= Xbox Underground =

Hacker group

Xbox Underground was an international hacker group responsible for gaining unauthorized access to the computer network of Microsoft and its development partners, including Activision, Epic Games, and Valve, in order to obtain sensitive information relating to Xbox One and Xbox Live.

==Microsoft==
Microsoft's computer network was compromised repeatedly by the Xbox Underground between 2011 and 2013. According to a 65-page indictment, the hackers spent "hundreds of hours" searching through Microsoft's network copying log-in credentials, source code, technical specifications and other data. This culminated in the perpetrators carrying out a physical theft, by using stolen credentials to enter "a secure building" at Microsoft's Redmond headquarters and exiting with publicly unreleased prototypes of the Xbox One codenamed "Durango". Group members say they were driven by a strong curiosity about Microsoft's then-unreleased Xbox One console and associated software.

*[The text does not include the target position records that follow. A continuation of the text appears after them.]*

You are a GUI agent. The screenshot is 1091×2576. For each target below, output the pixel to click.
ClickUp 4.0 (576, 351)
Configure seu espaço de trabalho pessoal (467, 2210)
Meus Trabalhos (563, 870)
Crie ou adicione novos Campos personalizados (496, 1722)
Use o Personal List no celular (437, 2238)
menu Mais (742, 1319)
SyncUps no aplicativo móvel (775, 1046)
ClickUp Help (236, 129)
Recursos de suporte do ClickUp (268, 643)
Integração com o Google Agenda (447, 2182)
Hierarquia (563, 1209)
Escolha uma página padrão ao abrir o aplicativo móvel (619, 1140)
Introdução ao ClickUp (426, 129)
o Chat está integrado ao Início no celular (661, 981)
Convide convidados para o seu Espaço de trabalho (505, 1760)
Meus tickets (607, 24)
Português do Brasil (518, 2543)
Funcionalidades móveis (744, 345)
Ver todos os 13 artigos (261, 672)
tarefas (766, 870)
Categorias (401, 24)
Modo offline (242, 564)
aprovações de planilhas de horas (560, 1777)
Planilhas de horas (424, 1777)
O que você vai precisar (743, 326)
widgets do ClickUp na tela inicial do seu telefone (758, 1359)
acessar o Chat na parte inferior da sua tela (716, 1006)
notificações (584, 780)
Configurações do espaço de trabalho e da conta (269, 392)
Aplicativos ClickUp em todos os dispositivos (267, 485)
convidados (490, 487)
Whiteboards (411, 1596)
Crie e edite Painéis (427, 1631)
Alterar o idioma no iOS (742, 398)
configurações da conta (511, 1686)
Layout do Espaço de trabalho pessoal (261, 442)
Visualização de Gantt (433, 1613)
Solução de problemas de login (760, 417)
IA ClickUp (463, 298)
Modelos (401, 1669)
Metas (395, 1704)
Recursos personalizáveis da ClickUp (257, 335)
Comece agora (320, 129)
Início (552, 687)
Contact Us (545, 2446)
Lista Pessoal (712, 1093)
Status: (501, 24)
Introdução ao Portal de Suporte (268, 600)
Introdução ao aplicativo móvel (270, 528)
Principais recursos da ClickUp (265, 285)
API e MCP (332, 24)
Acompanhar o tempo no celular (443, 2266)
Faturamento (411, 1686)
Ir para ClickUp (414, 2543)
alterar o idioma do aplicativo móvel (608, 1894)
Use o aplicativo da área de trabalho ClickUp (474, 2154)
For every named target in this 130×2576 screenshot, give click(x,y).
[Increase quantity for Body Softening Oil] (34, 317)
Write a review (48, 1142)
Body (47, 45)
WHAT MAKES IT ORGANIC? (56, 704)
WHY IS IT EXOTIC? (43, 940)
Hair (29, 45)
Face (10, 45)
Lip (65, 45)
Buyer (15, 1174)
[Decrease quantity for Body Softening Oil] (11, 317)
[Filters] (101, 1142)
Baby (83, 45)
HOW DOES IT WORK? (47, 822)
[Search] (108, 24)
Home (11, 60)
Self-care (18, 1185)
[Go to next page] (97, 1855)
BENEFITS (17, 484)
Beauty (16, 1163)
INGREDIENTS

Beginning in or about January 2011, Microsoft was the victim of incidents of unauthorized access to its computer networks, including GDNP's protected computer network, which resulted in the theft of log-in credentials, trade secrets and intellectual property relating to its Xbox gaming system. ^{p. 4}
In or about September 2013, Alcala and Pokora brokered a physical theft, committed by A.S. and E.A., of multiple Xbox Development Kits (XDKs) from a secure building on Microsoft's Redmond, Washington campus. Using stolen access credentials to a Microsoft building, A.S. and E.A. entered the building and stole three non-public versions of the Xbox One console... ^{p. 31}

==Apache helicopter simulator software==
The group is also accused of breaching the computer network of Zombie Studios, through which they obtained Apache helicopter simulator software developed for the United States military. In a wiretap, David Pokora was quoted as saying: "Have you been listening to the [expletive] that I've done this past month? I have [expletive] to the U.S. military. I have [expletive] to the Australian Department of Defense ... I have every single big company – Intel, AMD, Nvidia – any game company you could name, Google, Microsoft, Disney, Warner Bros., everything."

==Members==
Four out of six members of the group have pleaded guilty to charges.

David Pokora

David Pokora, the first foreign hacker ever to be sentenced on United States soil, received an 18-month prison term on April 23, 2014, and was released in July 2015.

Sanad Nesheiwat

Sanad Nesheiwat was sentenced on June 11 and received an 18-month prison term.

Holly Leroux

Holly LeRoux (formerly known as Nathan LeRoux) was sentenced on June 11 and received a term of 24 months. Before serving her sentence, Leroux was allowed to live with her parents with an ankle monitor, where she tried to escape to Canada but was caught at the border. Leroux and another female were later found deceased while wearing respirators inside a motel room where evidence of a chemical-making process was found, and the police chief quoted as saying "We’re not certain at this point whether or not this is a murder-suicide or maybe a double suicide or accidental death."

Austin Alcala

Austin Alcala was due for sentencing in July, though, he went on to cooperate with the FBI in resolving another criminal case involving the illegal trade of FIFA coins.

Dylan Wheeler

Dylan Wheeler (referred to in the indictment as D.W), currently in the UK, lived in Australia at the time. Wheeler was charged with an array of offences following a raid on his Perth home address, including possession of an offensive weapon, drugs and child pornography. He was not convicted, having fled from Australia to Dubai and eventually the Czech Republic over what he claimed were human rights and political issues with his trial. from where he cannot be extradited since he holds Czech citizenship, and is currently living in the UK. His mother, Anna Wheeler, was later jailed for more than two years for helping him flee Australia to avoid criminal charges.

Justin May

Wheeler alleges that a sixth member, Justin May (referred to as "Person A"), worked with the FBI "to bring down the group". May had previously been placed on pre-trial probation for an earlier offense involving data theft, the agreement of which required him to stay off Xbox Live. He came under renewed interest from the FBI in 2017 after they seized a new BMW coupe and $38,595 in cash that was hidden throughout his home. In June 2021, May was sentenced to seven years in prison for defrauding over 3.5 million dollars from several tech companies, among them Microsoft and Cisco Systems, by exploiting warranty policies to illegitimately receive replacements which were then sold online.